Personalized learning empowers teachers in classroom, career
Washington (PRWEB) July 11, 2016 -- Past generations of students turned to teachers to ask knowledge-based questions, such as where Yellowstone National Park is located. But today’s students can just as easily ask their phones.
“Yellowstone National Park is located in Wyoming,” Siri can quickly reply.
In today’s technology-driven world, teachers may no longer be the sole keepers of knowledge. But they are more important than ever in building relationships with students to help facilitate learning and prepare for success after high school.
Today, KnowledgeWorks and the National Commission on Teaching and America’s Future (NCTAF) release “The Shifting Paradigm of Teaching: Personalized Learning According to Teachers.” The report, based on interviews with teachers and administrators, helps paint a better picture of what personalized learning looks like through the eyes of teachers.
“Historically, teachers have been somewhat isolated in their own classrooms,” one teacher shares in the paper. “The personalized learning movement has changed the way that we think about communication, both inside and outside the classroom.”
“It was my job to envision how personalized learning and this shift in my approach to teaching and learning, would be successful in my kindergarten classroom,” another educator reflects. “This afforded me the opportunity to build the culture that I wanted from scratch and share my vision of what school ‘should be about.’”
Based on interviews with teachers, instructional coaches and principals, the paper explores what drives educators to build personalized learning environments in the classroom. It also provides excerpts from educator interviews and teacher reflections on how vision, culture and transparency have impacted personalized learning implementation.
The paper aligns interview findings to 10 district conditions for scaling personalized learning, such as curriculum, instruction, technology policy and assessment systems. KnowledgeWorks originally published “The District Conditions for Scale: A Practical Guide for Scaling Personalized Learning” in 2014.
“We’ve spent the past few years researching how to support an education system that puts students at the center of their education,” KnowledgeWorks President and CEO Judy Peppler said. “We’ve learned a lot from school districts about the environments needed for personalized learning, from the local, community level to ideal state-wide policies.

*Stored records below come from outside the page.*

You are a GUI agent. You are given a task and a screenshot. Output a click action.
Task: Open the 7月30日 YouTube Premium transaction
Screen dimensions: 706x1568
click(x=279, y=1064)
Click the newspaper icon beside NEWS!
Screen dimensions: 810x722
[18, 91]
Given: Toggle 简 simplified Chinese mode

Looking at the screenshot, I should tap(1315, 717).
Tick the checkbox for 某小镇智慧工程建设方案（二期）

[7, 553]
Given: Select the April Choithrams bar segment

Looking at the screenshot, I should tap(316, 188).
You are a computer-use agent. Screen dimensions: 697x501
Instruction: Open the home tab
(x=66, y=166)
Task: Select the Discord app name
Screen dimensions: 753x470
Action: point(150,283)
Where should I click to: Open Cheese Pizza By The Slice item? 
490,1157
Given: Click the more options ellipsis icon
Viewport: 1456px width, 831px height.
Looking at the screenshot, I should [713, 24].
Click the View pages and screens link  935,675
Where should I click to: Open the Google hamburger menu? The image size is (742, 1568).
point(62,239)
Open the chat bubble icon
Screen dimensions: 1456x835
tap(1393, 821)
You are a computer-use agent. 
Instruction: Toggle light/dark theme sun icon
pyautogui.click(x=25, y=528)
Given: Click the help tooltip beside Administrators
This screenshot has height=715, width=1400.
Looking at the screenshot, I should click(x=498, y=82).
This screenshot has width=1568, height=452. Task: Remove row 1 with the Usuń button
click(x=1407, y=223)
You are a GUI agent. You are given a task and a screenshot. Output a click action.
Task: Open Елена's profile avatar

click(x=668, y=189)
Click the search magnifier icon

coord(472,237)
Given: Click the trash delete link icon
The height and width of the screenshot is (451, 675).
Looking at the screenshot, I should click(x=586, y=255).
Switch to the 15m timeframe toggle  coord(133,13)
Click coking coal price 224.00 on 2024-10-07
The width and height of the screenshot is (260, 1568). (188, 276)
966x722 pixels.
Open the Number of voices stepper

This paper considers perhaps the most important level of the system: the teachers who spend every day with our students.”
Finally, the report finds that the power to transform teaching and learning for students is first, and foremost, in teachers’ hands – as long as district leaders and policymakers allow the space for classroom innovation and trust educators as experts in their field.
“This report makes it clear that great teaching and personalized learning go hand in hand," NCTAF President Melinda George said. "As a nation, we must ensure that the proper supports and conditions are in place to encourage teachers and students to take ownership of their learning."